Amerikan Kongresinin 11 Eylül saldırıları ile ilgili geçirdiği yeni kanun Müslümanlar arasında infial ile karşılandı. Nitekim ilk dava da saldırılar sırasında ölen bir kişinin ailesi tarafından Suudi Arabistan aleyhine açıldı. Aslında bu ilk dava da değil. Daha önce benzer bir dava İran aleyhine açılmış, davacı İran’ın terörizmi barındıran, destekleyen bir ülke olması noktasından hareket ederek davalı ilan etmişti. Suudi Arabistan ile ABD arasındaki ilişkilerin gerilmesine sebep olacak yeni gelişme, aslında son on yıllarda git gide barizleşen Amerikan-Suudi ortaklığının duraklama dönemine girdiğinin de tesciliydi. ABD petrol konusunda olduğu kadar alternatif, yeni enerji kaynakları arayışına da hız vererek kendisi için Suudi Arabistan’ı tek çözüm olarak görmekten çıkarttı. Bu davayı da sadece siyasi değil, jeopolitik ve sosyoekonomik çerçevede değerlendirmek gerekir. Suudilerle arasına mesafe koymaktan çekinmeyecek bir ABD, dünyada yükselmekte olan İslamofobi trendine de katkı sağlayarak meşrulaştırmaya da hizmet edecektir. Bu bağlantı nasıl kurulur ki demeyiniz. 11 Eylül saldırılarının failleri Suudi devletine karşı Bin Ladin ve ekibiyse, bunda koca bir ülkeyi nasıl sorumlu tutarsınız sorusuna Oryantalist açıdan bal gibi tutarız der Batılı. Tutarız çünkü hepiniz aynısınız, tutarız çünkü birbirinizden yok farkınız, tutarız çünkü hepiniz Müslümansınız, aynı dinin mensubu olarak cezayı hak ediyorsunuz der Batılı.

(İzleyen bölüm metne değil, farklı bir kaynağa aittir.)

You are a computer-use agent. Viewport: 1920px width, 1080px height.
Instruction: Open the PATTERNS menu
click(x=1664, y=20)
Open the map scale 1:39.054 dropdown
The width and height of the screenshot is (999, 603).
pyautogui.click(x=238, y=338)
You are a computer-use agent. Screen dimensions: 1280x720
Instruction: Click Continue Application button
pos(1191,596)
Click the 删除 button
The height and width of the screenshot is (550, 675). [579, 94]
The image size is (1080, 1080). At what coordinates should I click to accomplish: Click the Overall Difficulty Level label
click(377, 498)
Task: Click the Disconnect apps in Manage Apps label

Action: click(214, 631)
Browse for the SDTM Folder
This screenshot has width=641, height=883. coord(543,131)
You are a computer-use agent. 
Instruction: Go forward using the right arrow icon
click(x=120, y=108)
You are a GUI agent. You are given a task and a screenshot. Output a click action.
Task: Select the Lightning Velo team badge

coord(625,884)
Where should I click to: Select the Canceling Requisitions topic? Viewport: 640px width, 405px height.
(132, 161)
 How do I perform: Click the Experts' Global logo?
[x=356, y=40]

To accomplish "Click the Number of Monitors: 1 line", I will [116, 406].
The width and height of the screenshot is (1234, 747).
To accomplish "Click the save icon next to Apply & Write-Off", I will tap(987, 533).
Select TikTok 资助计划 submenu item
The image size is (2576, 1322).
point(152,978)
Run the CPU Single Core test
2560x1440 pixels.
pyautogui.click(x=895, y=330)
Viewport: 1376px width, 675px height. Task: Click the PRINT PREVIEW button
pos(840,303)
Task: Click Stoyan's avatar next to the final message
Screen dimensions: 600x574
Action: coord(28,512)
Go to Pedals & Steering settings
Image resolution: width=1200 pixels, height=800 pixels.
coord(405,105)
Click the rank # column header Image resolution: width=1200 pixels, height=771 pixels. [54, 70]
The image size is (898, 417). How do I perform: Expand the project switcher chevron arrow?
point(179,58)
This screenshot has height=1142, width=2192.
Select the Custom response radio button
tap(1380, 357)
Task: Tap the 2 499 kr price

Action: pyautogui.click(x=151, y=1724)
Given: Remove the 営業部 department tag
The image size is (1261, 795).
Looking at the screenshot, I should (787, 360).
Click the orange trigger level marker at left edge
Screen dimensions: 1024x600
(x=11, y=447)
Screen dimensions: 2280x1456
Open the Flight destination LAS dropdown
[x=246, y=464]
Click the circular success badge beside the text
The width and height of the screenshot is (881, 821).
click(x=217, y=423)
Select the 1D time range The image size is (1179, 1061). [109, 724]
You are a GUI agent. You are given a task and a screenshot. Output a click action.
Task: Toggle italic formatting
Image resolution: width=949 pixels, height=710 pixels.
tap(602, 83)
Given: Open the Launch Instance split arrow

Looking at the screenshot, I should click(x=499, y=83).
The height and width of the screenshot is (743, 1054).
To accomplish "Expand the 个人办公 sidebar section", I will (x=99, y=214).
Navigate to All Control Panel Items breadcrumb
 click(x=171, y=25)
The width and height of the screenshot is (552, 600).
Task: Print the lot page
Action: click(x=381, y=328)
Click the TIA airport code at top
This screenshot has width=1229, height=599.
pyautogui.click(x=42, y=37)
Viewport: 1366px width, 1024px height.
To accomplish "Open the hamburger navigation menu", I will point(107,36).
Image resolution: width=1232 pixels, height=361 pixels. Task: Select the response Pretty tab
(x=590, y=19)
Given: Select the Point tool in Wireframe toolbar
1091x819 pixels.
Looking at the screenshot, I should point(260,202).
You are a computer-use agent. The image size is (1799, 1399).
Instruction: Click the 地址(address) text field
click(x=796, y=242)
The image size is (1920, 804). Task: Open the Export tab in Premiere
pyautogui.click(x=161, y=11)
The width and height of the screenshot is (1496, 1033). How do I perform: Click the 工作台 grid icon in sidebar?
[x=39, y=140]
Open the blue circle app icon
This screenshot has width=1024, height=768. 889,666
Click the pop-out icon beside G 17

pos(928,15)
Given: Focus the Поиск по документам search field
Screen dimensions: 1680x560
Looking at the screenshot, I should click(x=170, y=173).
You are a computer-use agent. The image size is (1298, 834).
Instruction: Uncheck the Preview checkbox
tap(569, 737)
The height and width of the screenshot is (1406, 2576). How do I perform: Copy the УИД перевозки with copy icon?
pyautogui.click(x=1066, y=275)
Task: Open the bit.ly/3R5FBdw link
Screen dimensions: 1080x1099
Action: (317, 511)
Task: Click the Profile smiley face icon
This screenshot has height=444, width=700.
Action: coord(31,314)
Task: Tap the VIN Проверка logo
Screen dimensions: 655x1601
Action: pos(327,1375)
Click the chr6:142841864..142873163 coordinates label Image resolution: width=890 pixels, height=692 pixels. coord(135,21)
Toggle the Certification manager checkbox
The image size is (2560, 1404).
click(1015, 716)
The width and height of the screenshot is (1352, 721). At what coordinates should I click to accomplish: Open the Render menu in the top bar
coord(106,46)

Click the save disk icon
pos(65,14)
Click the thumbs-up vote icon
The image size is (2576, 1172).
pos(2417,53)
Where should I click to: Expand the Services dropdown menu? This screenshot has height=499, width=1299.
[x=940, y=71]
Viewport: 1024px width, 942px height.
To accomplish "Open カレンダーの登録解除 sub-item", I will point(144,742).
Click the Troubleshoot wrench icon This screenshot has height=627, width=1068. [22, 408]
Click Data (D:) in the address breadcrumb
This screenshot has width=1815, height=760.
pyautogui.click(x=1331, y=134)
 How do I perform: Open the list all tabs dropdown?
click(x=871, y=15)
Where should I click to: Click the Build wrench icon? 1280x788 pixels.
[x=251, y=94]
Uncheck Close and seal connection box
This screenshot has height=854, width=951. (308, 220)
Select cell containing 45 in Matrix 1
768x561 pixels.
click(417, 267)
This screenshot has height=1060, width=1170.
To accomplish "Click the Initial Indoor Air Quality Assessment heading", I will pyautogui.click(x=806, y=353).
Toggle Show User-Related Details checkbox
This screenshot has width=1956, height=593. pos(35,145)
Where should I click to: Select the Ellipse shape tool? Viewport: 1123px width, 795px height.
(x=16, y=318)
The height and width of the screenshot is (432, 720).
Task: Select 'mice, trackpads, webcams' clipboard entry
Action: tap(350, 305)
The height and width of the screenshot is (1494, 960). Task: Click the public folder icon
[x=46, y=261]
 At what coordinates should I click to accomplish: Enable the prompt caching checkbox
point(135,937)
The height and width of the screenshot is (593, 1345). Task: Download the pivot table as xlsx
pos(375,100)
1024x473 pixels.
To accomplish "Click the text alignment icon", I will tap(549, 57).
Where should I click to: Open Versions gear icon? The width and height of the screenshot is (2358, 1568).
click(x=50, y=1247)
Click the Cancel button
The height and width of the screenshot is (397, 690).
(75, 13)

Ama uyarımızı yapalım. Bu Batılı bir devlet için, Amerika için yanlış bir yol. Girdiği bu yoldan hemen dönmeli diyoruz. Neden mi…çünkü bir de madalyonun öbür yüzü var da ondan. Birileri de madalyonu çeviriverir de ondan. Sizin sormaya kalktığınız hesabı soruverir sonra. Hem de öyle dolambaçlı yollardan değil, direkt olarak. Mevzubahis davada eşini kaybeden kadının Arabistan’a karşı açtığı davadaki gibi de değil, “ey Bush” der mesela, “sen değil miydin bizim ülkemizde nükleer silah var” diyen, “ey Colin Powell sen değil miydin dünyanın gözünün içine baka baka yalan söyleyen” diye sorar.. O zaman kaçacak delik, saklanacak mekan ararsınız da bulamayıverirsiniz maazallah..

Ama siz bulursunuz, siz her türlü entrikadan imtina etmeden bulursunuz, şeytana pabucunu ters giydirirsiniz, ama şunu yapamazsınız o da “kandırmak”. Kandıramayacağınız için de bazı ülkeler bedel öderken siz ödemeye yanaşmayacağınız için de bunu gören milletleri artık tutamazsınız.

Bir taraftan demokrasi, insan hakları, hukukun üstünlüğü, şeffaflık, hesapverilirlik, suçlunun adalet önüne çıkartılmasının gerekliliği diyeceksiniz, diğer taraftan söz konusu olan sizden biri olunca oyun bozan çocuğu oynayacaksınız. Bu olmayacak. Buna fırsat verilmeyecek.

Ayrıca ne ironiktir ki ABD’nin bu yeni kanunu bir başka yönden de kendi başını yakacak. 11 Eylül’den Suudi rejimini sorumlu tutan acılı eş, biraz daha geriye gidince El Kaide’nin arkasındaki gücün yine Amerikan palazlaması olduğunu görecek. Peki o zaman ne yapacak…aynı tutarlılığı muhafaza ederek kendi ülkesini de adalet önüne çıkaracak mı… Hiç zannetmem.